I have a therapist who practices CBT whenever and wherever he can during our sessions. I see him at least once a week. Unfortunately when I'm overly stressed and experiencing more of the psychotic features of the depression we work on that more......... As I've just had yet another death in my family last week and the funeral plans are being dragged out 2 weeks (God only knows why)and I'm supposed to be starting Cardiac Rehab on Monday (3x a week for the next 8 weeks seems a little overwhelming to me), my therapist is just helping me devise a plan to handle these new stressors. I feel really comfortable with my therapist and psychiatrist. I had a second opinion, so I know that I'm getting good care. They're both very much on my side, and I'm really lucky to have them. My psychiatrist is very aggressive with med management and mentioned the possibility of oral selegeline or nardil in the future- he says that it's entirely possible that I will require higher doses than my insurance will pay for in the patches (max is one 12 mg patch per day and I'm at 9 now).
I know that there are a lot of people that have it worse than me.....all I have to do is read some of the messages on this site or listen to the news. It makes me feel all the more guilty that I'm here taking up space since I've become so useless over the past 5 years- so self absorbed and non-contributory.
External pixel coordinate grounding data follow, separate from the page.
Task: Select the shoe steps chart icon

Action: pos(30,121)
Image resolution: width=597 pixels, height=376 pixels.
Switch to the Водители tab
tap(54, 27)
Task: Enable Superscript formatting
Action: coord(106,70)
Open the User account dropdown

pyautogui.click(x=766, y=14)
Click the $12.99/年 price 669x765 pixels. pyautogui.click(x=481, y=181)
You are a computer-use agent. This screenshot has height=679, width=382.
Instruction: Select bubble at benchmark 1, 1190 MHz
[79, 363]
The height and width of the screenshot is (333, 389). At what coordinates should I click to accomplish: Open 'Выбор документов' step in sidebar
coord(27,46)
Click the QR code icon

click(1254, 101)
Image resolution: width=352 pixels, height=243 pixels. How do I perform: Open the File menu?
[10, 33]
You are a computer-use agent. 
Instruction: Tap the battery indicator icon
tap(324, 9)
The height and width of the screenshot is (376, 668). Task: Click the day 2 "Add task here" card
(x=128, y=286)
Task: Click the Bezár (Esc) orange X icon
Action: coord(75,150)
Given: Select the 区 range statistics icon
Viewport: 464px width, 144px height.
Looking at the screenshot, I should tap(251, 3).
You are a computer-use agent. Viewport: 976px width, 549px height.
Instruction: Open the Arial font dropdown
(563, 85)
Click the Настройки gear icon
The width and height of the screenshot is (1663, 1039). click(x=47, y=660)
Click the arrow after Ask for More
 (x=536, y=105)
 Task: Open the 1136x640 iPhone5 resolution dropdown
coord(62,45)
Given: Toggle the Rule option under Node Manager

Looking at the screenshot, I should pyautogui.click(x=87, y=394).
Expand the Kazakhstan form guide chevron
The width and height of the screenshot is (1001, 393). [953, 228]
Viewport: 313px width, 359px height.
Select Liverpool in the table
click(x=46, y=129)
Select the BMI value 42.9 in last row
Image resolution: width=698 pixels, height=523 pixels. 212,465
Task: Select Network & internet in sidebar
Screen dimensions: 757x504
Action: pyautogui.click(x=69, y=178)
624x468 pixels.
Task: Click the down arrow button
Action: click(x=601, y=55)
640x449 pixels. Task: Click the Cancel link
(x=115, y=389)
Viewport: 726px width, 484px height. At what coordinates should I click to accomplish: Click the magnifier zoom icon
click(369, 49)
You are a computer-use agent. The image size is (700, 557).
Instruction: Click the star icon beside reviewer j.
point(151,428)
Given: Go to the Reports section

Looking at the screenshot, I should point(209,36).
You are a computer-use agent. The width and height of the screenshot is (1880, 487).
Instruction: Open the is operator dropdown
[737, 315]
Thank you again.The sense of purpose is something that I'm just lost on. I always identified with my career so much and that's gone. Because of my lifestyle prior to the depression, and the death of my best friend last year- I have a few local friends but the bulk of them are scattered throughout the country. I am unable to handle the stress of travel, so I haven't seen any of them in the past 5 years. I don't tend to call people all that often because I don't really have anything that is interesting or worthwhile to contribute. When I do call, I try not to talk about myself and focus on them.